Upon reviewing the go-inn2-auth code again, here are some additional suggestions for improvement:
-
Input Validation: Ensure that all user inputs and configurations are properly validated and sanitized to prevent potential security vulnerabilities like injection attacks.
-
Configuration Management: Consider using a robust configuration management library to handle the configuration file (config.json). This can simplify the code and make it easier to manage configuration changes.
-
Logging: Implement comprehensive logging throughout the application to capture important events, errors, and debugging information. Logging is valuable for troubleshooting and monitoring the application's behavior.
-
Graceful Shutdown: Add a mechanism for graceful shutdown of the daemon server when a termination signal (e.g., SIGINT or SIGTERM) is received. This ensures that ongoing operations are completed cleanly before the server exits.
-
Performance Optimization: Review the code for potential performance bottlenecks and optimize critical sections to improve the overall efficiency of the daemon server.
-
Limit Access to Configuration Files: Ensure that the configuration files containing sensitive information (e.g., user.json) are properly protected and accessible only by authorized users.
-
Error Reporting: Improve error reporting to provide more detailed and informative error messages, which can assist users in diagnosing and resolving authentication issues.
-
Input Passwords Securely: When reading passwords from users or files, consider using secure methods that prevent password visibility in logs or memory.
-
Strong Encryption: If SSL/TLS is used for secure communication, ensure that strong encryption protocols and cipher suites are utilized.
-
Rate Limiting: Implement rate-limiting mechanisms to prevent brute-force attacks against user credentials.
-
Compatibility: Ensure that the code is compatible with the latest versions of required Go packages and libraries.
-
Documentation: Enhance the inline comments and documentation to provide clear explanations of the code's functionality and usage.
-
Automated Testing: Implement automated testing for various scenarios to verify the correctness of the code under different conditions.
-
Code Refactoring: Consider refactoring the code into smaller, well-encapsulated functions and modules to improve maintainability and readability.
-
Security Audit: Conduct a security audit of the entire application to identify and address potential security vulnerabilities.
-
Cross-platform Compatibility: Test the application on different platforms to ensure cross-platform compatibility.

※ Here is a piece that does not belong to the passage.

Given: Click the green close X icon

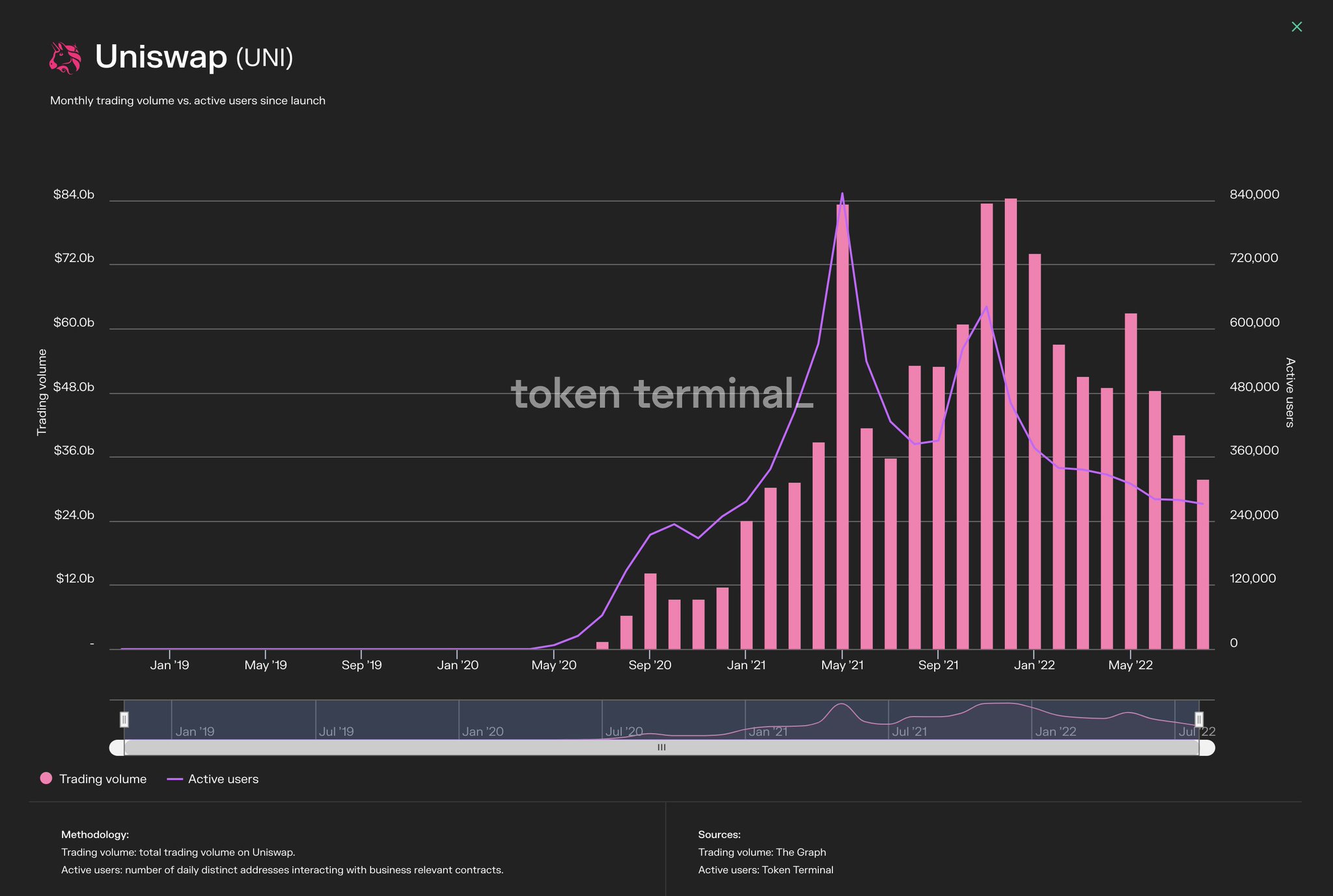Looking at the screenshot, I should tap(1297, 27).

Keep in mind that the above suggestions aim to enhance the code's security, performance, and maintainability. Each suggestion should be carefully considered and implemented based on the project's specific requirements and constraints. Additionally, leveraging external security tools and conducting regular code reviews can further strengthen the application's security posture.
License
go-inn2-auth is licensed under the MIT License. See the LICENSE file for details. MIT
Author
Documentation ¶
There is no documentation for this package.